Walking hats for men (like The Gaffer from Kangol) are just that - hats that walk. By themselves. Okay, that's not even true. Men's hats such as The Paddy, a Jonathan Richard wool walker made in Ireland, for example, actually got their start in the British Isles, where shepherds and
other great walkers sought sun protection as well as cover from inclement weather.
If you've been walking bareheaded, we're all embarrassed for you but it's not too late to change. Try treating yourself to a silk and cashmere trilby from JB Stetson called The Teton. This hat, with its very fine chevron pattern, self trim and stingy snap brim, is so sweet it sings.
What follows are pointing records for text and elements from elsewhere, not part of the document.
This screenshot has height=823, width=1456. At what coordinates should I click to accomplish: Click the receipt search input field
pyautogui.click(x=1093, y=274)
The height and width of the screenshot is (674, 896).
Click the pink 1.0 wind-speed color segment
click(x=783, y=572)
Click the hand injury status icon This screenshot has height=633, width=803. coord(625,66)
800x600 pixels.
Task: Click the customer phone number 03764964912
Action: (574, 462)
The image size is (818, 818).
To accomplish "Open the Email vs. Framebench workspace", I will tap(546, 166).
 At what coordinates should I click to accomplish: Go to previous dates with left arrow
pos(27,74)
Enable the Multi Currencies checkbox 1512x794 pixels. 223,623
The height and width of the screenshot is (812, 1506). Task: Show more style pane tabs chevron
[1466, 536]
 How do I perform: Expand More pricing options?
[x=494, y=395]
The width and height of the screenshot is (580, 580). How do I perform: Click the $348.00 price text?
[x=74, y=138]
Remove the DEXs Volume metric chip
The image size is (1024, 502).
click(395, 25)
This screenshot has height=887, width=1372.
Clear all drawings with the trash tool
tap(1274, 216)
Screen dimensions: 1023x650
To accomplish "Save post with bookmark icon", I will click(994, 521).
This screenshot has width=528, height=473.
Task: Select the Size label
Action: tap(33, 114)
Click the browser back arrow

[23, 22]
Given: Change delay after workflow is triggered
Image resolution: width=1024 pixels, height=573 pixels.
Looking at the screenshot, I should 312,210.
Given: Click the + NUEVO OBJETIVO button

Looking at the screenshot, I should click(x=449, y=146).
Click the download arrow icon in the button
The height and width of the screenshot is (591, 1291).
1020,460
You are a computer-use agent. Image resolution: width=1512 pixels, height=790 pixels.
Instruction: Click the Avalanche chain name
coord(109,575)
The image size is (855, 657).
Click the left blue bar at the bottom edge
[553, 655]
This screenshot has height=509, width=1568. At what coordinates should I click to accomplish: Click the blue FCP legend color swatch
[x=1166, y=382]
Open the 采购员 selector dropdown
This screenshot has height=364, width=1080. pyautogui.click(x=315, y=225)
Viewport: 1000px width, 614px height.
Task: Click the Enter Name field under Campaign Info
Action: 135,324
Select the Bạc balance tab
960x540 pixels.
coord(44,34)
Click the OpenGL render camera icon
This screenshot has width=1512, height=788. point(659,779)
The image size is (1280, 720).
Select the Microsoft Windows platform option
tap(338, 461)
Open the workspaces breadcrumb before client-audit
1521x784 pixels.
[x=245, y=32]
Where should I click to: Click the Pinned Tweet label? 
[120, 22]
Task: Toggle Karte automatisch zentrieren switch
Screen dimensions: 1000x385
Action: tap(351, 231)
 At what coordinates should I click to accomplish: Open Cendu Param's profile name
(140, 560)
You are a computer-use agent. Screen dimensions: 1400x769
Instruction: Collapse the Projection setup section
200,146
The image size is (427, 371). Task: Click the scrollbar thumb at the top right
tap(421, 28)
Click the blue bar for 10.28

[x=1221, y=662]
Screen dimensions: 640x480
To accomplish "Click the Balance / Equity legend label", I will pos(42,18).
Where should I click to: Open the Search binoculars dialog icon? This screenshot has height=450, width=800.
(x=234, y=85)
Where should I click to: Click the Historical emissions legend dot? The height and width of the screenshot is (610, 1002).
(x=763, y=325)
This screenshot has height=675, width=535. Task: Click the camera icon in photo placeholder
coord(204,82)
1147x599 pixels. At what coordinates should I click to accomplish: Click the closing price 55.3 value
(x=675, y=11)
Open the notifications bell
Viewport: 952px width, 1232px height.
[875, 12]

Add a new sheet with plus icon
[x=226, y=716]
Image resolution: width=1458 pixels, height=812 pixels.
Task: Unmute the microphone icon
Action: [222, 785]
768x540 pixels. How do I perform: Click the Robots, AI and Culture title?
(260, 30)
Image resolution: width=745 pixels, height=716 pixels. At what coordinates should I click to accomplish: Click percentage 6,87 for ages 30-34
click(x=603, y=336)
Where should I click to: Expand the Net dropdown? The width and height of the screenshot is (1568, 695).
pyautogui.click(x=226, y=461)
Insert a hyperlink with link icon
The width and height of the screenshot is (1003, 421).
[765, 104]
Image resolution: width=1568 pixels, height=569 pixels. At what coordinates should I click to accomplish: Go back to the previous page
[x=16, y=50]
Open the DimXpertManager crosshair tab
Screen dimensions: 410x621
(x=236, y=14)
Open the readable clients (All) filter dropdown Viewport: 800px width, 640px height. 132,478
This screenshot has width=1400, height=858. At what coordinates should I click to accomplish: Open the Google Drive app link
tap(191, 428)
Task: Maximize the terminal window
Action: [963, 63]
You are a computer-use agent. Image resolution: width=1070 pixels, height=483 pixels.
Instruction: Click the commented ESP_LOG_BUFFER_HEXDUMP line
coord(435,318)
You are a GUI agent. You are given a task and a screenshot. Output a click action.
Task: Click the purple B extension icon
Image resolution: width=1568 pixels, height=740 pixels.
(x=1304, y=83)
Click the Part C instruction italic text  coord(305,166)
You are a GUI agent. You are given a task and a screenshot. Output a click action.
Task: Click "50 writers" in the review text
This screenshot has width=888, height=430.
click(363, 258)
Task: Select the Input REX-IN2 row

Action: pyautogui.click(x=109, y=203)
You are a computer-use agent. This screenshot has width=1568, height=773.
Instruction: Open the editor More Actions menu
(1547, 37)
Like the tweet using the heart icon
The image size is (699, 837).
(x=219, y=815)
The Adriatic 100% wool walking hat from Christys' Italian Collection is offered in your choice of two great herringbones (charcoal or olive) and might be just the rex to start your jaunts.
If you're really picky about the hat you don as you prepare to perambulate (and I can't say that I blame you!), you may wish to cast your eye upon the Wigens cotton patchwork fishing hat in the traditional bucket shape.
As everyone knows, Borsalino of Italy also makes beautiful hats - both their Spinelli Rex and the wool blend Calabria Rex, offered in a light brown check, are certainly no exceptions. If you're casting about for an exclusive men's hat, a truly one-of-a-kind walking hat, The Roland is offered only at HartfordYork.com, and nowhere else. I chose the great warm weather plaid linen fabric and asked Wigens to make a bucket hat from it. The result is The Roland, with a paisley lining and perfect fit.
Everyone walks, all year long, in every kind of weather. Might as well clap on a fedora walking hat in cotton-lined linen or richly textured herringbone and take the air in style.